Dünya düzeyinde , gezegenimizin suyu yeterli miktardadır, fakat bazı bölgeler yine de büyük su kıtlıklarına maruz kalacaklardır. Gelişmekte olan ülkeler , 2030’da sulama olanaklarını yüzde 14 civarında bir artış yaratmış olacaklardır. Gelişmekte olan her beş ülkeden biri su kıtlığı çekecektir. İki ülke , Libya Arap Cumhuriyeti ve Soudi Arabistan , fosil yataklarındaki suları, sulama için etkili bir şekilde kullanabilmelidir.Hindistan’ın ve Çin’in geniş bölgelerinde yağış düzeyleri yıllık 1 ila 3 metre civarındadır. Bu bölgeler suyu en etkili bir şekilde kullanmak durumundadır. , Tarım , insanlığın kullandığı tüm tatlı suların yüzde 70’ini kullanmaktadır. Tarım sektöründe suyun ekonomik kullanılması, diğer sektörlerde kullanılabilecek su olasılığını artıracaktır.

- Modern biyoteknolojiler, gıda güvenliğinin iyileştirilmesine olanak sağlayacaktır. Şayet biyoteknolojilerin yarattığı çevre tehditleriyle ustalıkla savaşılırsa ve bu teknolojiler fakirlerin ve yetersiz beslenenlerin ihtiyaçlarına doğru yaklaştırılabilir ve yönlendirilebilirse, genetik olarak değiştirilmiş bitkiler , marjinal bölgelerde yarımın güçlendirilmesine yardım edebilecek ve yapısı bozulmuş toprakları üretime katabilecek ve onu yeniden canlandırabilecektir. Tüketicilerin kaygılarını yanıtlamak için FAO, deneme protokollerinin ve sağlık güvencesinin iyileştirilmesi için, genetik değiştirme organlarını işbirliğine çağırmıştır.

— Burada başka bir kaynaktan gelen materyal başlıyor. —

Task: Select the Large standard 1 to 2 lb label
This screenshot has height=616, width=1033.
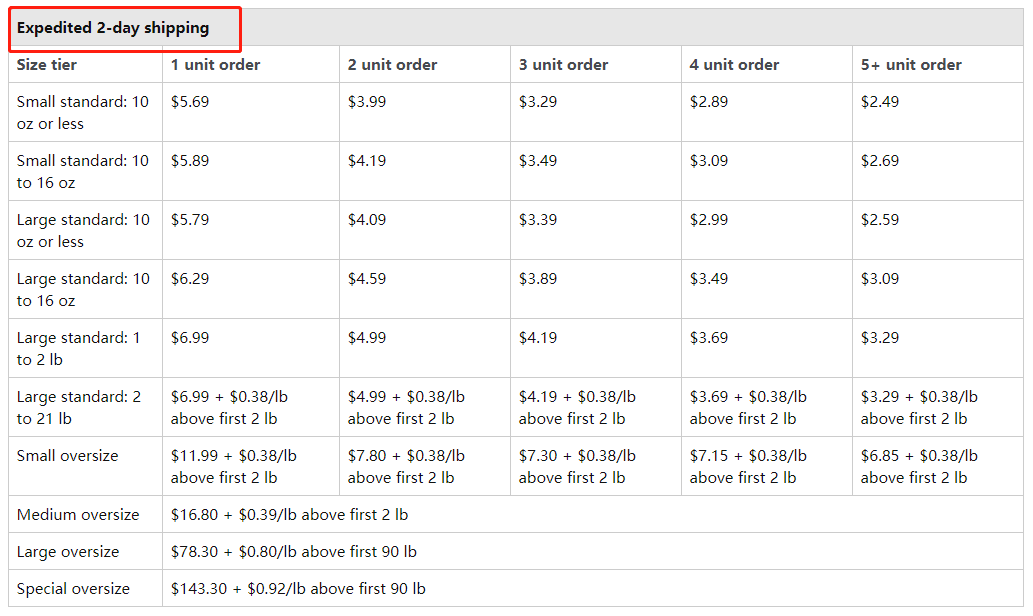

- Daha iyi bir çevre ile üretim artışını birleştiren umut verici başka teknolojilerde ortaya çıkmaktadır. Özellikle burada, toprak besin elementlerinin yönetimi ve çevre tahribine karşı entegre mücadele ile toprağı aşırı işlemeden doğayı koruyan bir tarım söz konusudur. Sınırlı bir alanda biyolojik tarım, gelecek 30 yıl zarfında geleneksel tarımın gerçekçi bir değişkeni olabilecektir.

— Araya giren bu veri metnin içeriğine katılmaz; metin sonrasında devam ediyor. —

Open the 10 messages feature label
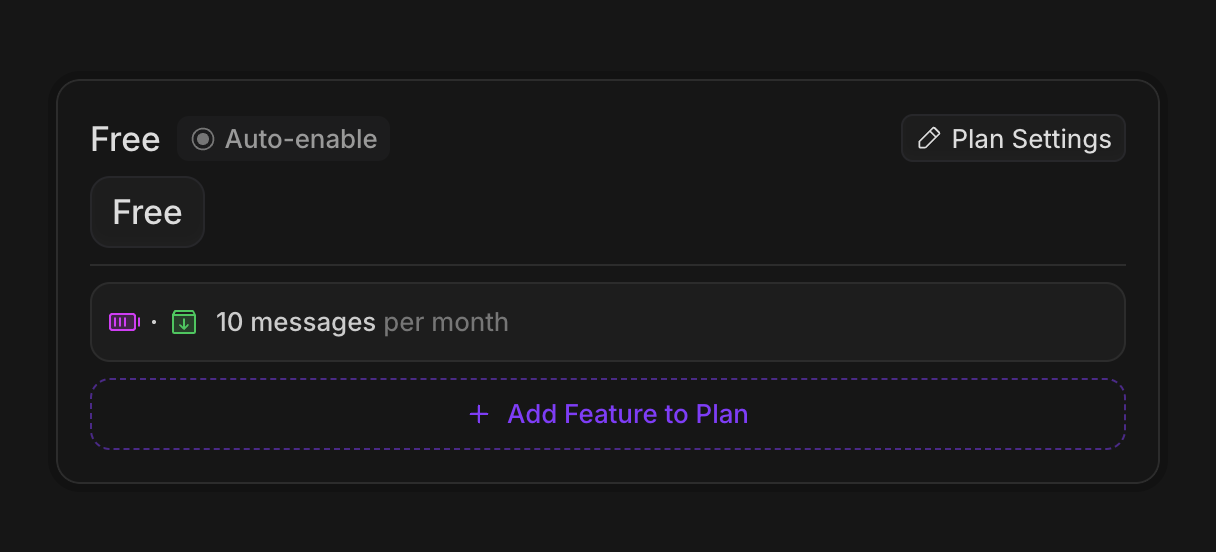pyautogui.click(x=295, y=322)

- Sütçülük ve hayvansal ürünlerinin gelecekteki talebi tatmin edici olabilir, fakat FAO’nun not ettiğine göre bu , üretim artışının sonuçları ile çatışabilir. Üretim, daha yoğun ve endüstriyel yöntemler lehine , ekstansif otlatma sistemlerinden (başka yönlere) ayrılacaktır. “Bu, yaşamak için hayvancılığa bağımlı olan 675 milyon kırsal fakir için bir tehlike teşkil edebilecektir. Şayet, düzeltici önlemler alınmazsa, fakirlerin pazarlarda rekabet etmeleri gittikçe zorlaşacak , çok derin bir sefalet içine gömülerek gittikçe marjinalleşeceklerdir. Eğer politik durum uygun olursa, hayvansal ürünlerin gelecekteki talep artışı , ek istihdam ve gelir yaratarak bu fakir ailelerin kendilerini korumalarını imkan verecektir.” Endüstriyel et üretimi yoluyla ortaya çıkan sağlık ve çevre sorunları (atıkların dışarıda bırakılması, kirlenme, hayvansal hastalıkların yayılması, aşırı antibiyotik kullanımı, vb..) artış gösterebilecektir.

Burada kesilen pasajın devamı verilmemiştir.